Can you swap "Image resolution" for "Screen size" in the data, from the start through the line containing "Action: (x=77, y=33)" inclusive, and give only those lines back with nothing else altered?

======== RAW DATA

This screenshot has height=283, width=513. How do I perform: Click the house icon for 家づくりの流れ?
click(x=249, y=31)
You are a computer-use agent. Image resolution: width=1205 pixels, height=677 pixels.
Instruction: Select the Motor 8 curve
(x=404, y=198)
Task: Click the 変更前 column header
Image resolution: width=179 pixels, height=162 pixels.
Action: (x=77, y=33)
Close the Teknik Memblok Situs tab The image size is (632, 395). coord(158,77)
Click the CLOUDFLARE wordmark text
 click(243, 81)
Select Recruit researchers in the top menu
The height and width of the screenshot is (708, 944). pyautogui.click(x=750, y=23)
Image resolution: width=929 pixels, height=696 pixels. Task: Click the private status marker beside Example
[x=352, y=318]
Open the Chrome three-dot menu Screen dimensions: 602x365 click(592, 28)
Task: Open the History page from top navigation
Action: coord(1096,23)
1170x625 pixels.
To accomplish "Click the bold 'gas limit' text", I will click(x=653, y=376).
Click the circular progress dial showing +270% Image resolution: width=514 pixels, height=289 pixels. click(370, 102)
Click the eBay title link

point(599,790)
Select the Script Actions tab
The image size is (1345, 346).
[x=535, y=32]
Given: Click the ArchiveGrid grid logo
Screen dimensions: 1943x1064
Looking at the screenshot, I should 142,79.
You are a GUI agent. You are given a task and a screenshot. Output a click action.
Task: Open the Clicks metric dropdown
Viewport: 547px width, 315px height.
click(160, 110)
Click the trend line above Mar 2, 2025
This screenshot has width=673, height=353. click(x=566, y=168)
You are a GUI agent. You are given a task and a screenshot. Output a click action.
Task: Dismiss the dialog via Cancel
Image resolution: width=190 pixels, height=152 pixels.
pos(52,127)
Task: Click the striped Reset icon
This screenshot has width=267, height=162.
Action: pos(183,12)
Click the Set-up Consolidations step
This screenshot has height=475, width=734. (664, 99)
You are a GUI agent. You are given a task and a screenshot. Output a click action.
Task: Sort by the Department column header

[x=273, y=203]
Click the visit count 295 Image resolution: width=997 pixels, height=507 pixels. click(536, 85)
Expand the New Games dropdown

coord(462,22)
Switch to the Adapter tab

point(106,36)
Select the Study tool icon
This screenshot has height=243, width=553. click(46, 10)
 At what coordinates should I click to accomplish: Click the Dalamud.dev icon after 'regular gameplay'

================

EXERCISE OUTPUT =
This screenshot has height=283, width=513. How do I perform: Click the house icon for 家づくりの流れ?
click(x=249, y=31)
You are a computer-use agent. Screen size: width=1205 pixels, height=677 pixels.
Instruction: Select the Motor 8 curve
(x=404, y=198)
Task: Click the 変更前 column header
Screen size: width=179 pixels, height=162 pixels.
Action: (x=77, y=33)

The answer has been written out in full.